Most people infected with swine flu have relatively mild symptoms. Doctors have also reported that some patients hospitalized with swine flu develop worse symptoms than seasonal flu victims. 

'If the flu virus mutates in the future, it may attach to the receptors deep inside the lungs more strongly, and this could mean that more people would experience serious symptoms.' — Ten Feizi

The study in Wednesday's issue of the journal Nature Biotechnology confirms those anecdotal observations by doctors, as well as similar pathology reports from experiments on the lungs of ferrets, mice and nonhuman primates.

Seasonal influenza viruses attach to receptors found on cells in the nose, throat and upper airway, producing the telltale runny nose, scratchy throat and a dry cough.

In contrast, the H1N1 virus can also attach to receptors on cells deep inside the lungs, which can result in more severe lung infections, study author Prof. Ten Feizi of the Imperial College London and his colleagues found.

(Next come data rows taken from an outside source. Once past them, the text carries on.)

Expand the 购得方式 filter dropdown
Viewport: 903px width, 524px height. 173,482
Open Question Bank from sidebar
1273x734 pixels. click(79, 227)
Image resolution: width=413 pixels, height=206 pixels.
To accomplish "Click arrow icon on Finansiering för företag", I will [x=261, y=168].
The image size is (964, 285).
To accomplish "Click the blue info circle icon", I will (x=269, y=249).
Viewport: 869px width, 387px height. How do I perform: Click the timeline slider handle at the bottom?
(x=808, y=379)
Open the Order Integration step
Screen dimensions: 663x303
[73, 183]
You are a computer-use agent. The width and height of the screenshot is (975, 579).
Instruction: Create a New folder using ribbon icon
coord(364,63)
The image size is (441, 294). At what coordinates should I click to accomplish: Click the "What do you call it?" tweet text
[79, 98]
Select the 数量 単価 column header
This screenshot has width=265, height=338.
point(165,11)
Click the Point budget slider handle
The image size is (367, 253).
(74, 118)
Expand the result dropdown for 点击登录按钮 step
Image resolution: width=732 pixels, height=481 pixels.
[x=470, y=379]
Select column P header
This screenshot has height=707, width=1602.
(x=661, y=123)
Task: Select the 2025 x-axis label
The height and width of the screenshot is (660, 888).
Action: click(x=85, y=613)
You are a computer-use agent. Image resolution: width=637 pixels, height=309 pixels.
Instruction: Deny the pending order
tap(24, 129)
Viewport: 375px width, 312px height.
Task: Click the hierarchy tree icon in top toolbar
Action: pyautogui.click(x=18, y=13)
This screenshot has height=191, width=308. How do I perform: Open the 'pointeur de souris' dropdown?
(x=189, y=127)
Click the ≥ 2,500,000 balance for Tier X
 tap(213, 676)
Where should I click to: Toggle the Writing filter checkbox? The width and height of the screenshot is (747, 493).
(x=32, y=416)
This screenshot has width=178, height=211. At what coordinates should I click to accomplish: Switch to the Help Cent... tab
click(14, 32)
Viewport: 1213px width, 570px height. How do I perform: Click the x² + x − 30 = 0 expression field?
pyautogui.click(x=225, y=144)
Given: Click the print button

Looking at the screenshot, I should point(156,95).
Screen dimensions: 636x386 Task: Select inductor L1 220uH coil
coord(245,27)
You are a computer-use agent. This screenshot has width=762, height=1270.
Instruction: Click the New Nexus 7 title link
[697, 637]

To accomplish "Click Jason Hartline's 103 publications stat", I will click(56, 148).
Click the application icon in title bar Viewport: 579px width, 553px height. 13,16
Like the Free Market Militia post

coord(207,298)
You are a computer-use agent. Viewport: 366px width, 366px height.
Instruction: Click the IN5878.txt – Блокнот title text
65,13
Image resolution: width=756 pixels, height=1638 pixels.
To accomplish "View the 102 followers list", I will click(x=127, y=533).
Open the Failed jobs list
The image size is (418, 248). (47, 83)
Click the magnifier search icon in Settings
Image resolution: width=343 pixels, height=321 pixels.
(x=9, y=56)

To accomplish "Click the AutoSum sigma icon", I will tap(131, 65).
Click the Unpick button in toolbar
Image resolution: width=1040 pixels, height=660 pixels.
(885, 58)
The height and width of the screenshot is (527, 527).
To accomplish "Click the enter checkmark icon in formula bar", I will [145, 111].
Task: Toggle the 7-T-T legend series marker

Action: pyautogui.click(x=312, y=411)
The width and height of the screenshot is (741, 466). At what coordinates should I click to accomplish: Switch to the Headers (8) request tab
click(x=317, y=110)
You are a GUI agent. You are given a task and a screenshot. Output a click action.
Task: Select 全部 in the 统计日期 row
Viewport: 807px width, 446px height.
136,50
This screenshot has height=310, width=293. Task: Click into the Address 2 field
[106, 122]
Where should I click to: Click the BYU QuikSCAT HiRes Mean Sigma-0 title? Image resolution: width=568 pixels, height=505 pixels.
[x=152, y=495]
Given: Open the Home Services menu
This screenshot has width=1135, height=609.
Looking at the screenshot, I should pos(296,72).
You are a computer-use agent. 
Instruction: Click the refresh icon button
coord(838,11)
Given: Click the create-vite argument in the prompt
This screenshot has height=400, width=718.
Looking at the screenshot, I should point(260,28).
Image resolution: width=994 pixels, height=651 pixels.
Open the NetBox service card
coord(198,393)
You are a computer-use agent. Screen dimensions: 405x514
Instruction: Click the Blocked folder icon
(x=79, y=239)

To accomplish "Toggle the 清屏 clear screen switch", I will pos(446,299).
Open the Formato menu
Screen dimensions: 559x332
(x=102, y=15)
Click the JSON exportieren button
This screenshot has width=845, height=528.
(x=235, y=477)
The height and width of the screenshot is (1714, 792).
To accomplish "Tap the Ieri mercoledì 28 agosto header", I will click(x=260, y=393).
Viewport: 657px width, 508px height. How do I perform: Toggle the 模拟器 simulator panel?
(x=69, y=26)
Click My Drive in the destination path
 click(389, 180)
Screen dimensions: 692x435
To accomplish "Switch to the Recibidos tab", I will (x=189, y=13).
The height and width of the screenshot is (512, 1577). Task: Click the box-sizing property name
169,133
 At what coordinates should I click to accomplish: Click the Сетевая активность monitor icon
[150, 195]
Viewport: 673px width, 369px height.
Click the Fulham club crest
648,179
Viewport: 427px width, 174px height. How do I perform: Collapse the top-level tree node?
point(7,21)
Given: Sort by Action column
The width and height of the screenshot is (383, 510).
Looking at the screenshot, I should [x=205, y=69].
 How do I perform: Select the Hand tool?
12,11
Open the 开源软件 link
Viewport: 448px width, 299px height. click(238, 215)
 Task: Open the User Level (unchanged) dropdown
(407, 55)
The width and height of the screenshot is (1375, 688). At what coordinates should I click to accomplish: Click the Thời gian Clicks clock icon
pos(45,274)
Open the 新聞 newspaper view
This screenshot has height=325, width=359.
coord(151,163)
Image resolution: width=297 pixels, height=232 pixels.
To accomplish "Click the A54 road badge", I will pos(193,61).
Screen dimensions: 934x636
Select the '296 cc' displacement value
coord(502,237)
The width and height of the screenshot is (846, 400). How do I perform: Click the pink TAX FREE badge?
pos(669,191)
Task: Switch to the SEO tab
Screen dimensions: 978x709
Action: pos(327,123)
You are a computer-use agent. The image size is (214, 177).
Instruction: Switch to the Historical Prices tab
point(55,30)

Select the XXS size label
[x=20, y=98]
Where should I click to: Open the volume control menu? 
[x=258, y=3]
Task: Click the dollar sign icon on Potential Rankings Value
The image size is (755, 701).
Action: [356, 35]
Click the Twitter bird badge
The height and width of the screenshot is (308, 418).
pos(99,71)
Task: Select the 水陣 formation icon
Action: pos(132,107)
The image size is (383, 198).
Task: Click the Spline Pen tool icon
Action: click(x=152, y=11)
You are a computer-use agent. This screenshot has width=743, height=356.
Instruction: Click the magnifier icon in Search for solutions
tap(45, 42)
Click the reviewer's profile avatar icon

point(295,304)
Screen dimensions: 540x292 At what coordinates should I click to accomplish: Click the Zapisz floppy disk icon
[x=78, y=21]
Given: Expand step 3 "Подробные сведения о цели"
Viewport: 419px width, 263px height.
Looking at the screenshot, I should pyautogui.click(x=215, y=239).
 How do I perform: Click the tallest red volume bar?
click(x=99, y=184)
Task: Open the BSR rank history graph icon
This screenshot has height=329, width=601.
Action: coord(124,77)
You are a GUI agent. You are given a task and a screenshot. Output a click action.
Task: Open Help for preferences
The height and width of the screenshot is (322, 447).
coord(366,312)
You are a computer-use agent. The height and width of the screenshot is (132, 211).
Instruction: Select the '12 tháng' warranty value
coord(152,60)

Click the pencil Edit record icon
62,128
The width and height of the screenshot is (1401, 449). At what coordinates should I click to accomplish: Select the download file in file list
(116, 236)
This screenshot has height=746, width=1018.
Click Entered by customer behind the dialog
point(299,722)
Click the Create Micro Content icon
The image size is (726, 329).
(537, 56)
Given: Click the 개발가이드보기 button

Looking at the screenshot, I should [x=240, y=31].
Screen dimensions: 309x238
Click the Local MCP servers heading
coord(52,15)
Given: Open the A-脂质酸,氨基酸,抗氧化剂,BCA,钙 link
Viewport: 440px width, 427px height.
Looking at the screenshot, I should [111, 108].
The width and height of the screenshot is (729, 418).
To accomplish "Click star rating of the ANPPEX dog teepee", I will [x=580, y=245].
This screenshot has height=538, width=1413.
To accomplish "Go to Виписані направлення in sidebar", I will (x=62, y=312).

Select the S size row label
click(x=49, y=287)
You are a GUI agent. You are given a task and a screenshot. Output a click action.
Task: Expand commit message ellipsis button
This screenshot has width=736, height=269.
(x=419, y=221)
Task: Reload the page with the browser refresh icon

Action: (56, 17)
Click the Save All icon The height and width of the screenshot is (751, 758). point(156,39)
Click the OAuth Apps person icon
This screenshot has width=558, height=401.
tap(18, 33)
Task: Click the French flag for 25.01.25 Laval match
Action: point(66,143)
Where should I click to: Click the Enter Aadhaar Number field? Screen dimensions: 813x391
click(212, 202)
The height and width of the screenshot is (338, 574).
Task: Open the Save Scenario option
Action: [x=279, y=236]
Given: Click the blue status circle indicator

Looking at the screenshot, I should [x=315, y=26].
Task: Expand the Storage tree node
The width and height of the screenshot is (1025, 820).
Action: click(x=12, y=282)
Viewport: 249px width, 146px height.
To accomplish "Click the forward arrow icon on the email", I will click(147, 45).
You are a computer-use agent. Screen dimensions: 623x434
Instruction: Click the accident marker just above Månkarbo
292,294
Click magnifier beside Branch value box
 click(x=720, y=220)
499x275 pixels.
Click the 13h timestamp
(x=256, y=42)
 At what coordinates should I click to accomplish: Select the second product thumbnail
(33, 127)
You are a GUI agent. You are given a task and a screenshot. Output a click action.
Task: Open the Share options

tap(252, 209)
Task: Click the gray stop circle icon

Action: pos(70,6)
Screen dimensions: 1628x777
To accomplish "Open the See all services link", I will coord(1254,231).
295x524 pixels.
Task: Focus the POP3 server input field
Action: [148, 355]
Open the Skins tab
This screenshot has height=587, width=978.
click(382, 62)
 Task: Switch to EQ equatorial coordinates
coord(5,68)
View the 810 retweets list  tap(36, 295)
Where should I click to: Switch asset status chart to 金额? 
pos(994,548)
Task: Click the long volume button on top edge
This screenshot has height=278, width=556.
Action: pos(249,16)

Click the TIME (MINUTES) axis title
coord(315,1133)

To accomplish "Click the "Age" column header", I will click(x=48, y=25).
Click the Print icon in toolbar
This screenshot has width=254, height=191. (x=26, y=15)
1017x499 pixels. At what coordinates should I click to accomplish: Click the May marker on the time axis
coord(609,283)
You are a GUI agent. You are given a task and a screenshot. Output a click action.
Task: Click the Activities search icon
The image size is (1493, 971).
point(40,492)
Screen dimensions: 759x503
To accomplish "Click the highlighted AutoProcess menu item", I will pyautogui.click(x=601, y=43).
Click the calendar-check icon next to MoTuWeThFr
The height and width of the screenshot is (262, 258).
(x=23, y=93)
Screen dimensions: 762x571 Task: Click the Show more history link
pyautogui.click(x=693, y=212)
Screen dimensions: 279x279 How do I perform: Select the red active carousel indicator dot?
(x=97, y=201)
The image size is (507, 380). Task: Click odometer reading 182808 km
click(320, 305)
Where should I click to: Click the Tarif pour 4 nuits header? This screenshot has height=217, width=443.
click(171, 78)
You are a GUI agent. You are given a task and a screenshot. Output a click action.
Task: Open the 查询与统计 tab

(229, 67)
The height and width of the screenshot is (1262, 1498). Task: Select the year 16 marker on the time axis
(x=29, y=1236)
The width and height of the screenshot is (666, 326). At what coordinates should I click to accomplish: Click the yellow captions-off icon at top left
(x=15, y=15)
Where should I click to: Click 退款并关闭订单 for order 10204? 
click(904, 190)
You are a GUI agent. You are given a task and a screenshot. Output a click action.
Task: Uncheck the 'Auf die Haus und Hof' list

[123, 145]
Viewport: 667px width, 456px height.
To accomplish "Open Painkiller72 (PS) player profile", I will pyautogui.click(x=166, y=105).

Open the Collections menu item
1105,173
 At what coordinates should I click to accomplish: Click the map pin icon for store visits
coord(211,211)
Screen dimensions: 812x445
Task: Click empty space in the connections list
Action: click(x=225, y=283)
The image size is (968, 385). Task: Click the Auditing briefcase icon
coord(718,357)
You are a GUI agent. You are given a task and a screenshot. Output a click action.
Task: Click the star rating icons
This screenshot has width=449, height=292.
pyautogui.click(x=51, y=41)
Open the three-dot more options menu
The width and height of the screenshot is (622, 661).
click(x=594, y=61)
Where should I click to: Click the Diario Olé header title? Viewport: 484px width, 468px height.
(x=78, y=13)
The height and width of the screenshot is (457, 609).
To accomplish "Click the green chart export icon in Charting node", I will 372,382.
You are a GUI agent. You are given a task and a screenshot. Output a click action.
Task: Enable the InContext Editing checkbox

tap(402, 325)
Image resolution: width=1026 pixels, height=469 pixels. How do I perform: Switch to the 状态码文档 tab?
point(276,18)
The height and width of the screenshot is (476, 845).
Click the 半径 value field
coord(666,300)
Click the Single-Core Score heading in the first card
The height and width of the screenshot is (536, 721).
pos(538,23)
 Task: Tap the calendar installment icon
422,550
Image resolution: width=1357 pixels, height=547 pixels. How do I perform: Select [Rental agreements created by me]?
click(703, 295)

"If the flu virus mutates in the future, it may attach to the receptors deep inside the lungs more strongly, and this could mean that more people would experience serious symptoms," Feizi said in a release.

"We think scientists should be on the lookout for these kinds of changes in the virus so we can try to find ways of minimizing the impact of such changes."

In laboratory experiments, the researchers studied 86 different receptors that were exposed to both seasonal H1 (A/Memphis/14/96-M) and the novel H1N1 pandemic flu virus.

The swine flu virus was able to latch on to the alpha 2-6 receptors in the upper respiratory tract as well as the alpha 2-3 receptors deeper in the lungs, although it attached more weakly lower down. The attachment to lung receptors resulted in more severe lung infection.